Yukarıdaki iki örnekten de görüleceği üzere tahminler birbirine yakın. Dolayısı ile enflasyon ile % 17 arasında bir artım uygulanması beklenmelidir. Tabii ki bu artım yüzdelerinin sektöre ve de iş gruplarına göre değişken olacağı da düşünülmelidir. Örneğin bir çalışmanın notları arasında % 17 artımın yazılımcılara uygulanacağına ilişkin bir nota da rastladım.
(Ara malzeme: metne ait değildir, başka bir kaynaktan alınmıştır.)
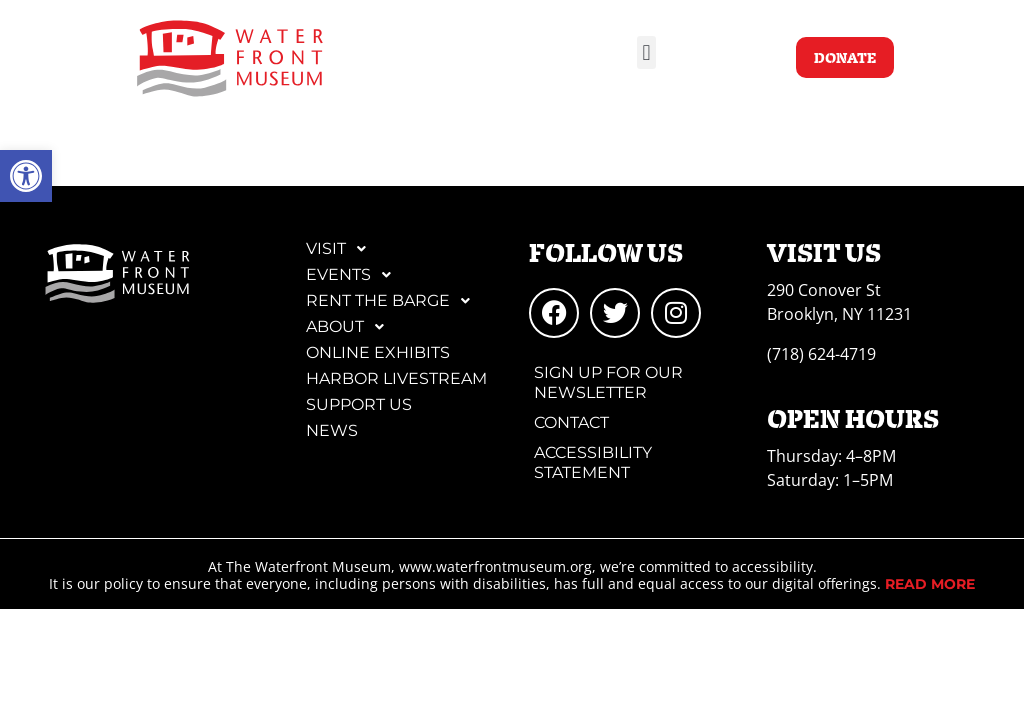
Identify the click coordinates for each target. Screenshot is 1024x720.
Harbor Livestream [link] (396, 378)
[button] (646, 52)
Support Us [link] (359, 404)
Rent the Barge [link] (393, 301)
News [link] (332, 430)
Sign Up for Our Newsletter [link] (608, 382)
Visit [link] (341, 249)
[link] (26, 176)
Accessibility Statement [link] (593, 462)
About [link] (350, 327)
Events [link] (354, 275)
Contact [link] (571, 422)
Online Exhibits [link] (378, 352)
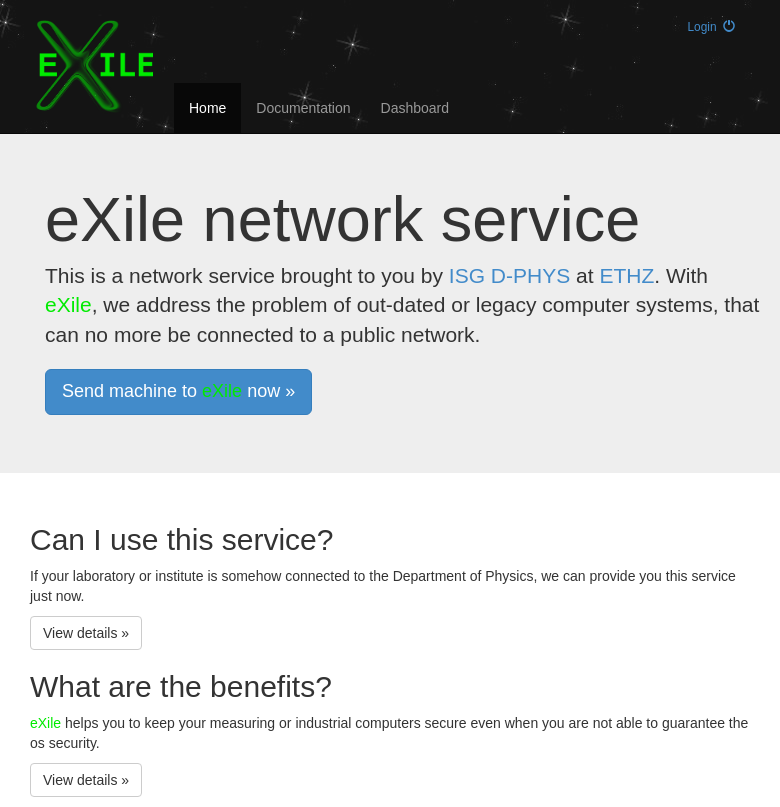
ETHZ (626, 275)
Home (207, 108)
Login (711, 27)
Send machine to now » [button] (178, 391)
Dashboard (415, 108)
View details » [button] (86, 633)
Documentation (303, 108)
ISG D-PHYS (509, 275)
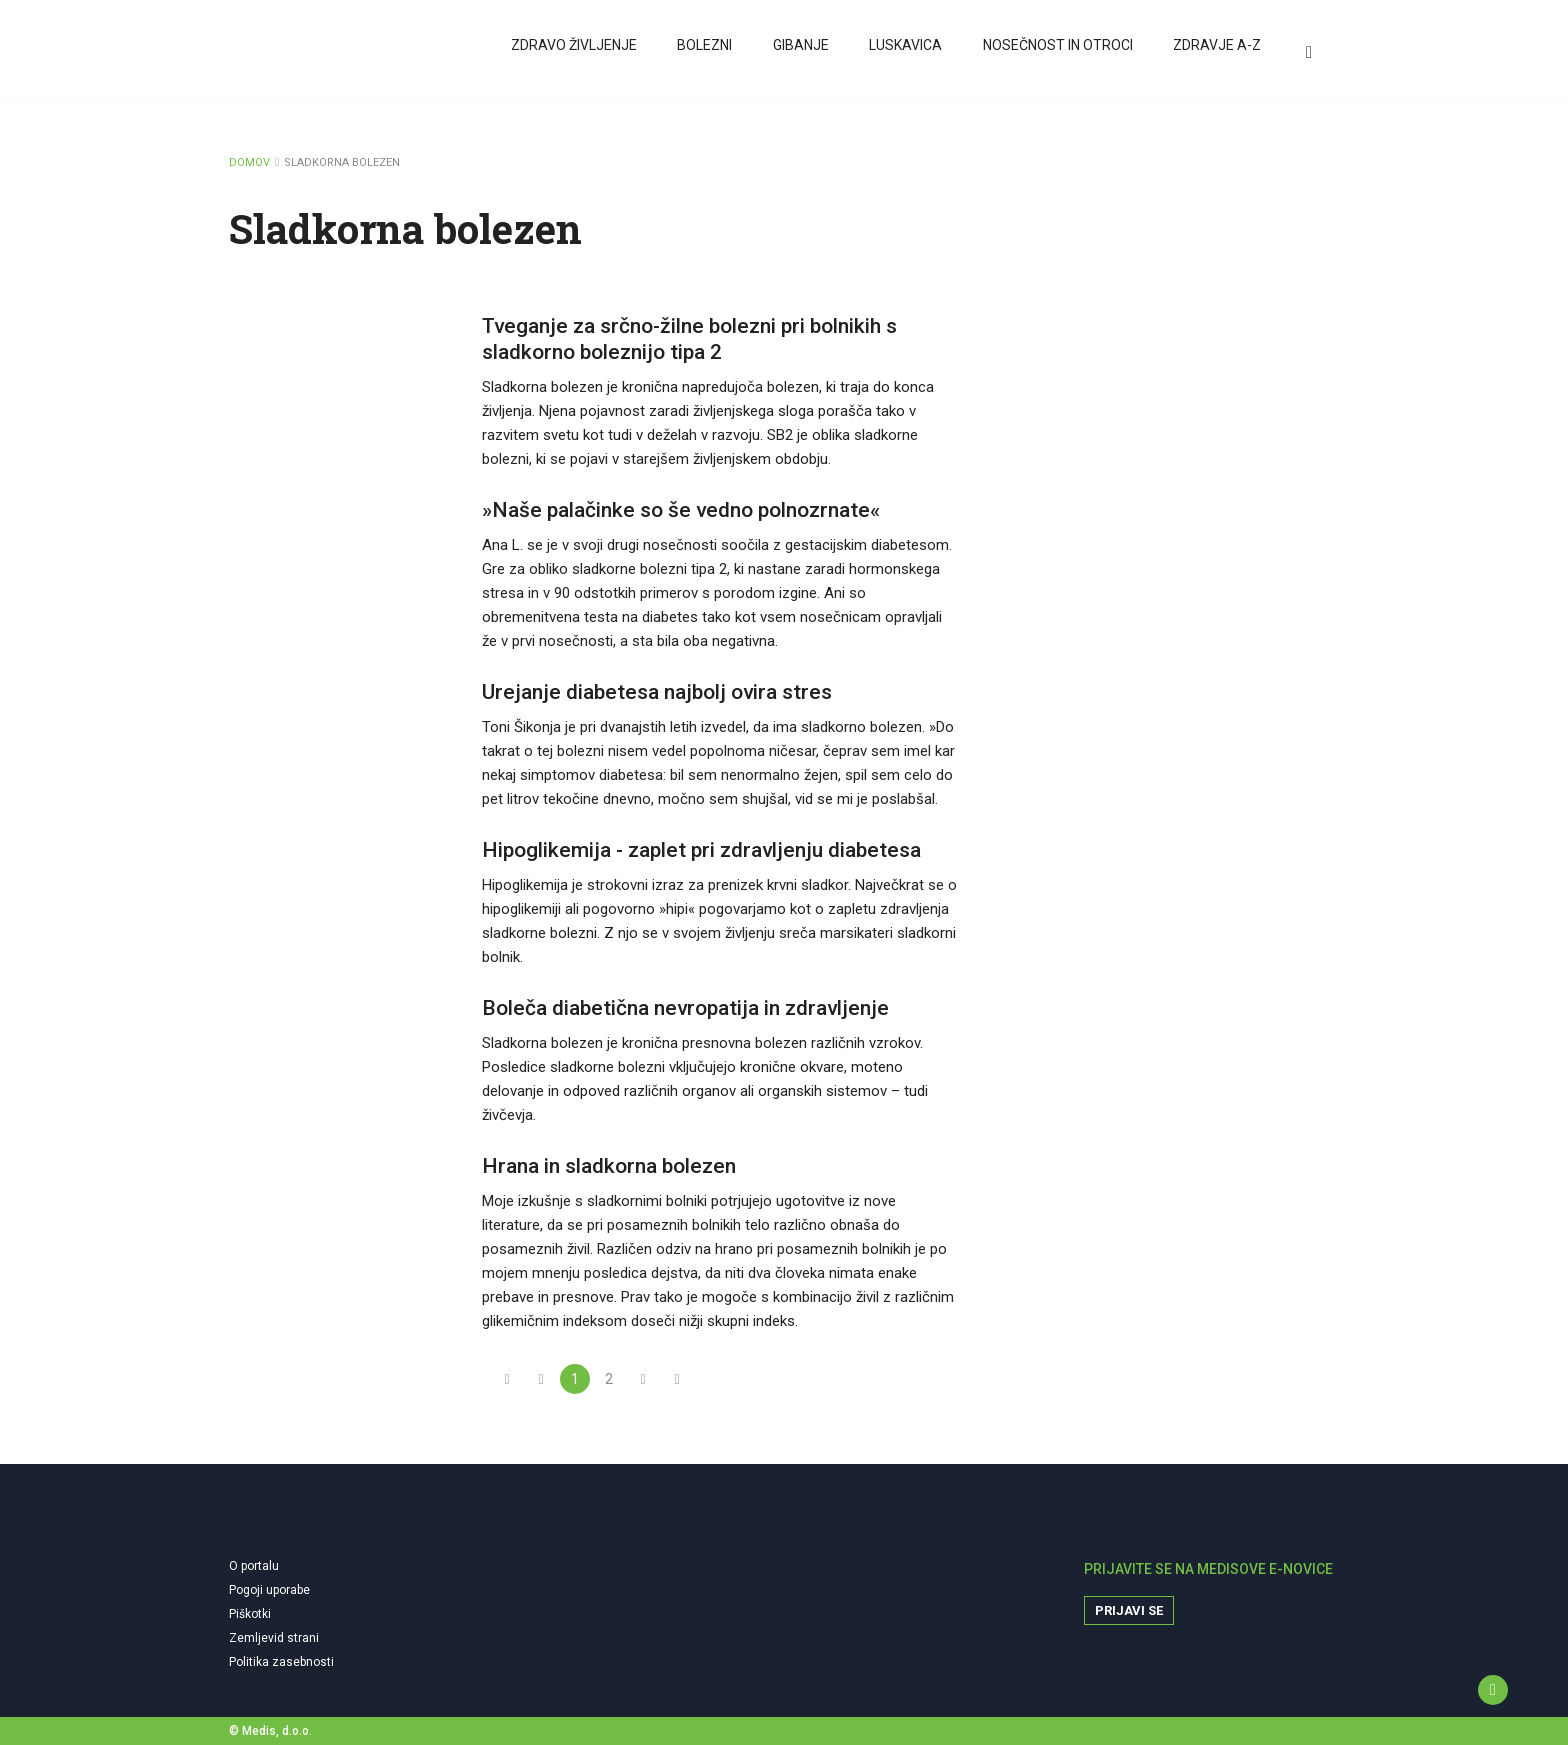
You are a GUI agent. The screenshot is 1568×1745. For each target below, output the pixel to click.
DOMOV (249, 162)
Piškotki (250, 1614)
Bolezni (704, 53)
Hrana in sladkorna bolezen (609, 1166)
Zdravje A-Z (1215, 53)
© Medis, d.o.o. (270, 1731)
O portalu (254, 1566)
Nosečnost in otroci (1056, 53)
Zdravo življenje (574, 53)
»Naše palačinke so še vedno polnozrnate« (681, 510)
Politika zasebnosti (281, 1662)
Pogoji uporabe (269, 1590)
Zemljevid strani (274, 1638)
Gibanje (800, 53)
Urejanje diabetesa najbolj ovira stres (657, 692)
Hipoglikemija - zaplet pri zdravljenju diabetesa (701, 850)
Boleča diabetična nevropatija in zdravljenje (685, 1008)
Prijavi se (1129, 1610)
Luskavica (904, 53)
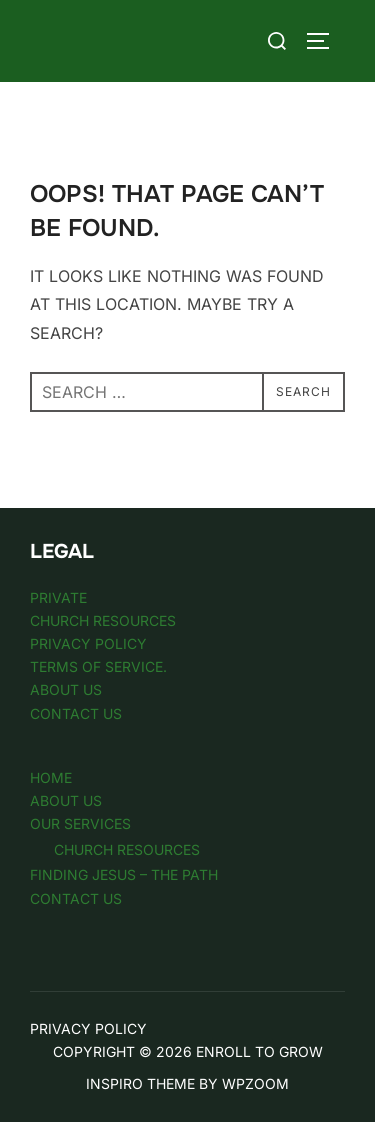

Evet, başa dönersek. Yazıyı kime ait olduğunu bulamadığım ancak mealen aynı olan “Aidiyet duygunuzu geliştirin ancak iş yerinizin sizi ne kadar sahipleneceği belli değildir bunu da unutmayın. Hiçbir şeyi bıraktığında sana büyük acı verecek kadar sahiplenmemek gerek” sözü ile noktalıyorum.
BİZİM MAX’LER NE DURUMDA:
Daha önce ABD Federal Havacılık Kurumu'ndan gelen 5.4 Milyon Dolarlık ceza, Boeing'e verilen 737 NG modelindeki hatalı parçalar için 3.9 milyon dolarlık cezanın ardından ikinci yaptırım olmuştu. Ve de söz konusu uçaklar parka alınarak kullanımdan kaldırılmıştı. Yirmi ayı aşkın bir süredir devam eden inceleme ve çalışmanın ardından Amerika Birleşik Devletleri Federal Havacılık Kurumu, uçaklardaki hatanın giderildiğini açıkladı. FAA uçakların artık
güvenli olduğunu duyurarak, geçen ay bu uçak tipine uygulanan uçuş yasağını kaldırdı. Ve de ABD merkezli Boeing firmasının 737 MAX uçağı, modeldeki teknik sorunlardan kaynaklanan iki büyük kazanın ardından geçtiğimiz günlerde ilk kez havalandı. Uçağın ilk yolcuları medya temsilcileri oldu. İlk ticari uçuş 29 Aralık 2020 tarihinde yapılacağı haberi basında yer aldı. Bu her ne kadar ticari uçuş olarak lanse edilmiş ise de aslında kamuoyunun güvenini yeniden kazanmaya yönelik bir operasyon olarak ifade edilmesi daha doğru. Şimdi adı geçen uçak tipini filosunda barındıran ülkelerin Sivil Havacılık teşkilatlarının yapılan modifikasyonları tetkik edip onaylaması gerekiyor galiba ki bir iki ülke buna ilişkin açıklamayı yaptı. Bizden THY’den çıt yok. Sivil Havacılık Genel Müdürlüğünden de. Eğer bizde de çalışmalar başladı ise de kamuoyuna duyurulmadı. Zaman var. Nasıl olsa hallederiz diye düşünmek hatadır. Beklemedeyiz.